Si è chiusa ieri l’operazione di aumento di capitale della Banca Popolare di Milano con una quota di sottoscrizione dell’81,7% per un controvalore di 653 milioni a fronte dei quasi 800 previsti.
L’esito dell’operazione è deludente se si considera che qualche mese fa si era criticata l’operazione di Ubi Banca chiusa comunque con il 92,3% di sottoscrizioni contro il 99,91% dell’aumento del Monte dei Paschi di Siena o il 99,8% di Intesa Sanpaolo. Ma certamente il timing dell’operazione BPM non è stata fortunata coincidendo con il periodo di massima turbolenza politica e finanziaria sui mercati e con gli spread Btp – Bund ai massimi. Per non parlare poi del taglio del rating di Moody’s che stranamente, come in precedenti situazioni, interviene sulle banche italiane sempre in coincidenza di operazione di rafforzamento del patrimonio.
Al di là della situazione congiunturale l’aumento di BPM era già ritenuto problematico e lo testimonia il forte sconto assicurato ai sottoscrittori. L’incertezza ha pesato soprattutto sui soci più distanti dalla banca, vale a dire il pubblico dei risparmiatori non clienti. Tra i clienti della Popolare si è invece raggiunto il 90%, bene anche la quota riservata agli istituzionali. E’ evidente che tra questi ci sono anche coloro che intendono pesare sul futuro della banca. Anzitutto Andrea Bonomi che tramite Investindustrial è salito al 6,63% e potrebbe ora, durante l’asta dell’inoptato, crescere fino al 9,9% del capitale (portando la quota di aumento sottoscritto all’86%). Anche i francesi di Crédit Mutuel hanno sottoscritto la loro quota di aumento.
Cosa succede ora ai diritti inoptati di BPM
Il 18,3% dei diritti, per un controvalore di 146,3 milioni, non è stato quindi esercitato. Questi diritti saranno ora offerti in Borsa, forse a partire dalla prossima settimana. La decisione spetta al Consorzio di garanzia delle banche di investimento che hanno garantito l’aumento, banche che dovranno assicurare il successo dell’operazione sottoscrivendo gli eventuali diritti inoptati che rimarranno invenduti. Il Consorzio dovrà perciò decidere quando avviare la quotazione dell’inoptato. Teoricamente si potrebbe partire da mercoledì, ma la legge da tempo fino a 30 giorni. Sulla decisione peserà ovviamente l’andamento delle quotazioni.
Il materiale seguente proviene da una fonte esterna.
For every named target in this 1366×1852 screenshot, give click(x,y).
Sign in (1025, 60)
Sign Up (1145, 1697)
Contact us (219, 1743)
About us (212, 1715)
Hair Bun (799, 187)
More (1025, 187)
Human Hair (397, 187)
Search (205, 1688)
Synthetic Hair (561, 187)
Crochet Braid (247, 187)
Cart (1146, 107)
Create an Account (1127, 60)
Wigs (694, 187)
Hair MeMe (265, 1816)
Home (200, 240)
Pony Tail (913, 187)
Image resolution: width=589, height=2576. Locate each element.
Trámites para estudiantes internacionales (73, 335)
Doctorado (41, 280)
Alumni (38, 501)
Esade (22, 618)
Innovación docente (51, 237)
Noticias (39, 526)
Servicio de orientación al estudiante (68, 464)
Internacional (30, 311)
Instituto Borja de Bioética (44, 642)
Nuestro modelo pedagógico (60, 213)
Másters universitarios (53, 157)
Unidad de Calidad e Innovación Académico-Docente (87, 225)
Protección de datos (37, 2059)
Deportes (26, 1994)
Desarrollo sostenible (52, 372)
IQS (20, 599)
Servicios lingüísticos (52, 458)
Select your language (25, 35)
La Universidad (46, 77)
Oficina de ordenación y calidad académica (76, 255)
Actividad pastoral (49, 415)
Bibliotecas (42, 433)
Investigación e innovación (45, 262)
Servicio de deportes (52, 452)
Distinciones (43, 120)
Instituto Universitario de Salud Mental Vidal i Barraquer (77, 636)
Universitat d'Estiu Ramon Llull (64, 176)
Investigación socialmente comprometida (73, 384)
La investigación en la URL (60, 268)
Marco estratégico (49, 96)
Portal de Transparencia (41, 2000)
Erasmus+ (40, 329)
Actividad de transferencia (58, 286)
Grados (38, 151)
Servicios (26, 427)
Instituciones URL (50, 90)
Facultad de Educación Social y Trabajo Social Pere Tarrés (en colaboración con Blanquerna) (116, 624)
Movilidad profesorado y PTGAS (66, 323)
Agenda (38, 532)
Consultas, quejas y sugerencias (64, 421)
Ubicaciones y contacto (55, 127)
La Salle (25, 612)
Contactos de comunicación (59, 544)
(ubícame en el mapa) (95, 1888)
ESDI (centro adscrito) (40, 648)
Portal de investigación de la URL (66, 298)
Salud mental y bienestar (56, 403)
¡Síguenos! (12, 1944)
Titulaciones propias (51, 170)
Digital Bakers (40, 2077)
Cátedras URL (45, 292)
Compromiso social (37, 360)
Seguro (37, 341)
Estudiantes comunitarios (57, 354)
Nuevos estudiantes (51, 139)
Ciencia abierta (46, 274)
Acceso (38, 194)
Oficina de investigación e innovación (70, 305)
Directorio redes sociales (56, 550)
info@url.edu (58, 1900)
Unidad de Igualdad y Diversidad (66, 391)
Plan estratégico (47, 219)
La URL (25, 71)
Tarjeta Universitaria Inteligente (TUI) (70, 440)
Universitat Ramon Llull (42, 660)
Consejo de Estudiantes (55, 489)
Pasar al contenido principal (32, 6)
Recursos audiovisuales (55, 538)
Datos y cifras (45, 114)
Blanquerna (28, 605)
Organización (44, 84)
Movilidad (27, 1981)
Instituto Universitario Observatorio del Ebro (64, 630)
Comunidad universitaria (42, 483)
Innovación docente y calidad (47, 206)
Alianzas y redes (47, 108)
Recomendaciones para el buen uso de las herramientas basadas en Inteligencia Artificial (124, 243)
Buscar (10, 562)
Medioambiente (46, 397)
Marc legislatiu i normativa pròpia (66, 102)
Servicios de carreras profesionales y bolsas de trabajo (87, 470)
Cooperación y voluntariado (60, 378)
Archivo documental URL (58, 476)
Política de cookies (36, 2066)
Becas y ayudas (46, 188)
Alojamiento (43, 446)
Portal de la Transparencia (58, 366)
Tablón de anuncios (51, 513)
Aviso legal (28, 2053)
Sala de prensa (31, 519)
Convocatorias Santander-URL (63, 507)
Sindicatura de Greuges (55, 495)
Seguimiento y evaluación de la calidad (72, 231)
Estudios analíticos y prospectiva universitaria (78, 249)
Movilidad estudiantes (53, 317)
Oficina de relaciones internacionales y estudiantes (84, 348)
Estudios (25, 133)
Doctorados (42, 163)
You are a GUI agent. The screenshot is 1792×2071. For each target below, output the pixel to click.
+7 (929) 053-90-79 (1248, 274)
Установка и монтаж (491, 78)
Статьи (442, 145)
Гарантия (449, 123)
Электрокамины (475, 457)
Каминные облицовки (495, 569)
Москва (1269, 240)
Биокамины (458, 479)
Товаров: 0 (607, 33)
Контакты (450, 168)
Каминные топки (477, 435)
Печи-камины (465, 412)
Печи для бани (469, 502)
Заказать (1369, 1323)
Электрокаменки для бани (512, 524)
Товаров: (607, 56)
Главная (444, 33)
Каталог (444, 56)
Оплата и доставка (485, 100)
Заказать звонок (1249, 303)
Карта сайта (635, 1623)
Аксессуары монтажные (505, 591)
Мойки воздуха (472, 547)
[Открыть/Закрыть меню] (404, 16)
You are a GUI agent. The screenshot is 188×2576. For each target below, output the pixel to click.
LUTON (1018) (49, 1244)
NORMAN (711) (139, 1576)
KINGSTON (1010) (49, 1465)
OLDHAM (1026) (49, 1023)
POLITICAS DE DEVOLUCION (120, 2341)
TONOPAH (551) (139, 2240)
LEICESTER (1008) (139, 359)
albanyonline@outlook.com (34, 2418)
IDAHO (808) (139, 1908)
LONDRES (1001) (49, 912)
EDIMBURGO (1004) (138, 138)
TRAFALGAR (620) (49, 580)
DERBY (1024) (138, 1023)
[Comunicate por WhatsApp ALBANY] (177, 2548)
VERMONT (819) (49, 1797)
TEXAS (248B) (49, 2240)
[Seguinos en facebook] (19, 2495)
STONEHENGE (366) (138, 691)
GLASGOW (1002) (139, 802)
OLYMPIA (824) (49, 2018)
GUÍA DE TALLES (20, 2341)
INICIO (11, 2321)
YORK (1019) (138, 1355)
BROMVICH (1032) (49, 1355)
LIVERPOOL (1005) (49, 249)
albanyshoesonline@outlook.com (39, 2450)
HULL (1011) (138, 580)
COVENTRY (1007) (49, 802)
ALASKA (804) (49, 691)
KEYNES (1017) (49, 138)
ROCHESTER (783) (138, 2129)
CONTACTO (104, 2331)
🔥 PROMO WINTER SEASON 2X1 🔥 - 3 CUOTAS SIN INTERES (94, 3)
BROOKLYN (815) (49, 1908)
Venerdì il titolo della Popolare di Milano ha chiuso a 0,28 raggiungendo il minimo storico e soprattutto andando sotto il valore di 0,3 euro previsto dall’aumento. In questa situazione è chiaramente impossibile pensare che qualcuno opti per i diritti quando può comprare l’azione ad un valore inferiore direttamente sul mercato. Per questo l’avvio della vendita dell’inoptato potrà partire solo se ci sarà una ripresa delle quotazioni.